**Okuma parçası:**
■ ■ ■ ■

Necati KÜÇÜK

Necati KÜÇÜK

Az Efe
necatikucuk@hotmail.com

Koca Ali Dayının Çeşmesi

29 Ağustos 2024 - 16:49 - Güncelleme: 29 Ağustos 2024 - 16:49

Yaz aylarında öğleden önce koyunlarla kuzular ayrı ayrı otlaklarda güdülürdü. Öğle sıcağını yazlık ağılın gölgesinde geçiren koyunlar sağıldıktan sonra kuzularla karıştırılırdı. Koyunlarla kuzuların meleşerek birbirlerini buldukları bu karışma anına “emişme” denirdi. Akşamüzeri de kuzular anneleriyle beraber otlaklara giderlerdi. Ben kuzu çobanıydım. Benden üç yaş büyük ağabeyim de koyun çobanı. Bazı günler otlaklardan dönüp kuzuları ve koyunları kendi ağıllarına kapattıktan sonra yakın komşumuz Koca Ali dayının evine karadut yemeye giderdik.
Koca Ali dayının arazisi kızılçam ormanlarıyla kaplı bir tepenin eteklerindeydi. Koca Ali dayı ve ailesi tarlanın ormana yakın bir bölümünde, güneye bakan hanay bir evde otururlardı. Koca Ali dayı, adı üstünde etine dolgun, iri yapılı, büyük suratlı kocaman bir adamdı. Çoluk çocuğu büyümüş bazıları evlenmişti. O nedenle kendisi tarla, bağ bahçe işlerinde pek çalışmazdı. Al bir beygiri vardı. Binek eyerini beygirin sırtına vurur, özel yapılmış deri püsküllü halı heybesini eyerin üzerine atar ve üzerine de kendisi binerek yakın köylere gezmeye veya cuma namazlarına giderdi.
Koca Ali dayının evinin önünde, kurnasından gürü gürül çam kokulu serin sular akan bir taş çeşme vardı. Çeşmenin önündeki, hayvanların su içtikleri üç tane yalağı silme dolduran su, en sondaki yalaktan aşağı dökülerek patikanın altından geçer ve alt taraftaki beton sulama havuzunda toplanırdı. Beton havuzun iki yanında, heybetlerinden önceki asırlardan kaldıkları anlaşılan iki tane karadut ağacı vardı.
Karadut ağaçlarının koyu gölgesi, çeşme yalaklarında ve beton havuzda biriken suların verdiği serinlik, kurnadan akan suyun şırıltısı ile birleşince huzur dolu güzel bir atmosfer oluştururdu. İnsanın canı, gölgenin en koyu yerine kıvrılıp uyuyuvermek isterdi.

■ ■ ■ ■

**Verilen malzemeler:**

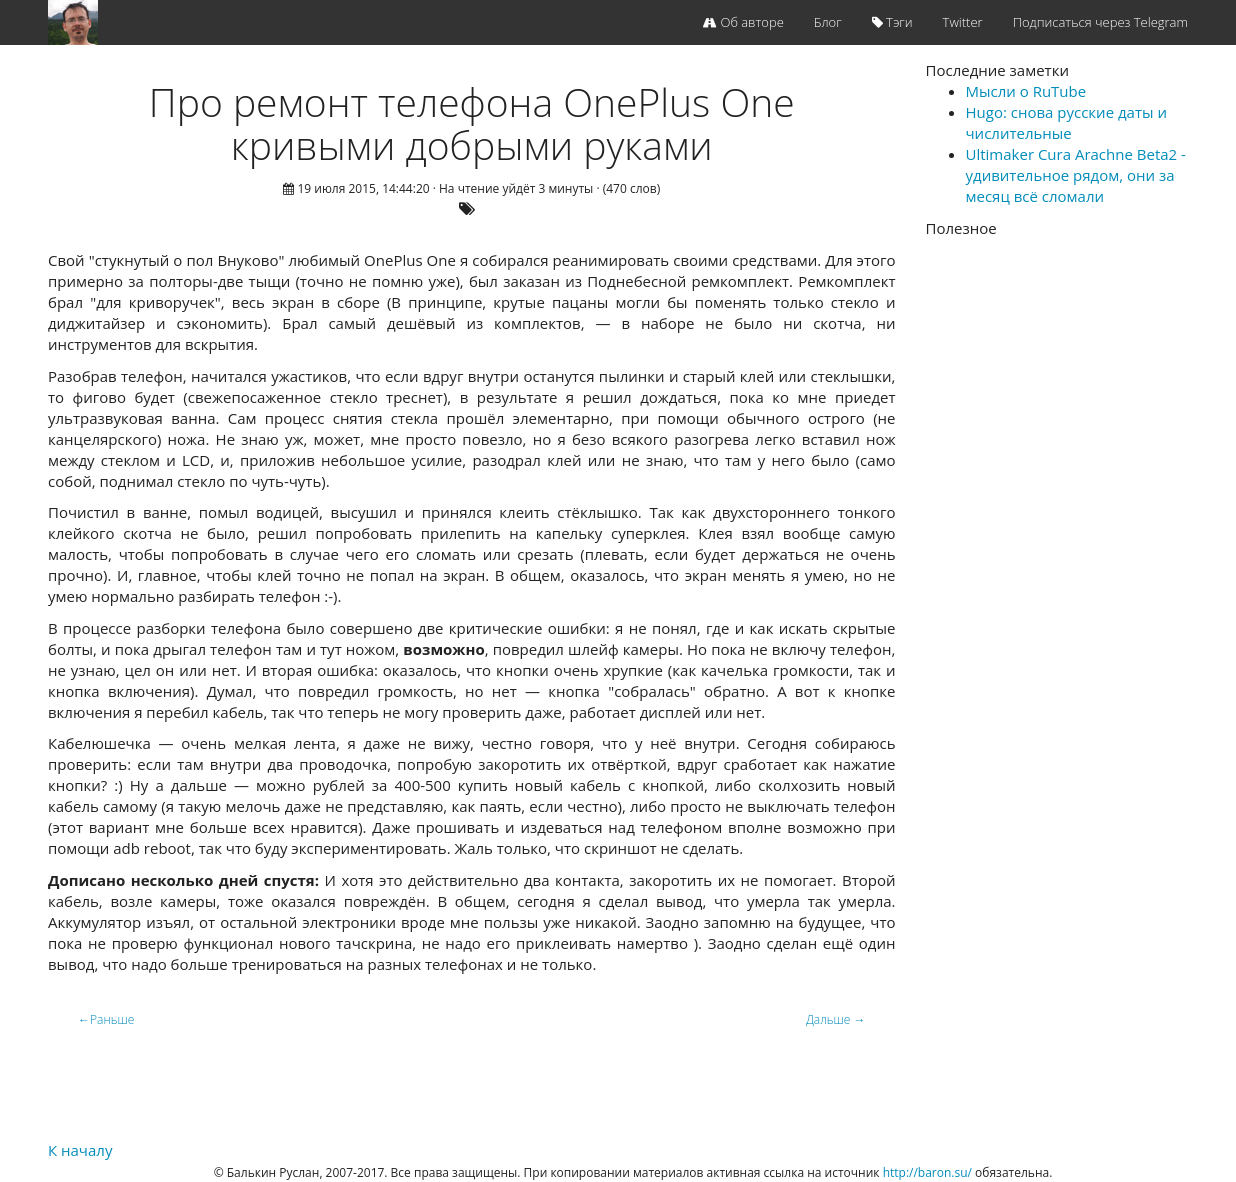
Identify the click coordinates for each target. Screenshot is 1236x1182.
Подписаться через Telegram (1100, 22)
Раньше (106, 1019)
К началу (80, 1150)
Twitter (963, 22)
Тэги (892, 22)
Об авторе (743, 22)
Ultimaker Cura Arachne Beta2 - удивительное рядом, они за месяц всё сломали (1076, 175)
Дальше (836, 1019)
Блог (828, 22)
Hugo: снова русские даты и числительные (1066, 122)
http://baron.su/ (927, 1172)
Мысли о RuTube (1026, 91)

■ ■ ■ ■

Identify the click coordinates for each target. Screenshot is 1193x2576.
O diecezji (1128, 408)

■ ■ ■ ■

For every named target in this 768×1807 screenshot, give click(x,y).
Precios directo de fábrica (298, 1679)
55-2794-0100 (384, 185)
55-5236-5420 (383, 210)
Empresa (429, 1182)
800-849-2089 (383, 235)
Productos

■ ■ ■ ■

**Yönergeler:**
[a] Kayıtlarda "Screenshot is 1236x1182." içeren satırdan başlayıp "Мысли о RuTube (1026, 91)" içeren satırda biten bölümü, iki uçtaki satırlar da dahil olmak üzere hiçbir değişiklik yapmadan yazıya geçirin.
[b] Koca Ali Dayının çeşmesini anlatan metni kaldığı yerden devam ettirin.
Metin ile kayıtlar arasında herhangi bir bağlantı yoktur.

**Beklenen yanıtlar:**
[a]
Identify the click coordinates for each target. Screenshot is 1236x1182.
Подписаться через Telegram (1100, 22)
Раньше (106, 1019)
К началу (80, 1150)
Twitter (963, 22)
Тэги (892, 22)
Об авторе (743, 22)
Ultimaker Cura Arachne Beta2 - удивительное рядом, они за месяц всё сломали (1076, 175)
Дальше (836, 1019)
Блог (828, 22)
Hugo: снова русские даты и числительные (1066, 122)
http://baron.su/ (927, 1172)
Мысли о RuTube (1026, 91)

[b]
Koca Ali dayının evine varınca, hoş beşten sonra hemen karadut yemek için izin isterdik. Karısı Fatıma Abla “Çocuklar, bana görünmeden sakın gitmeyin ha!” diyerek bizi tembihlerdi. Bildiğiniz gibi aileden olmayan yaşlı kadınlara teyze, hala ya da nine diye hitap edilir. Ancak bazen öyle iyi kalpli sevecen kadınlar vardır ki kaç yaşında olurlarsa olsunlar onlara hep “Abla” diye hitap edilir. Çünkü onlar insana bir abla kadar yakındırlar. Koca Ali dayının eşi Fatıma Abla da öylesi bir kadındı. Babaannemizle yaşıt olmasına rağmen biz çocuklar bile kendisine Fatıma Abla diye seslenirdik.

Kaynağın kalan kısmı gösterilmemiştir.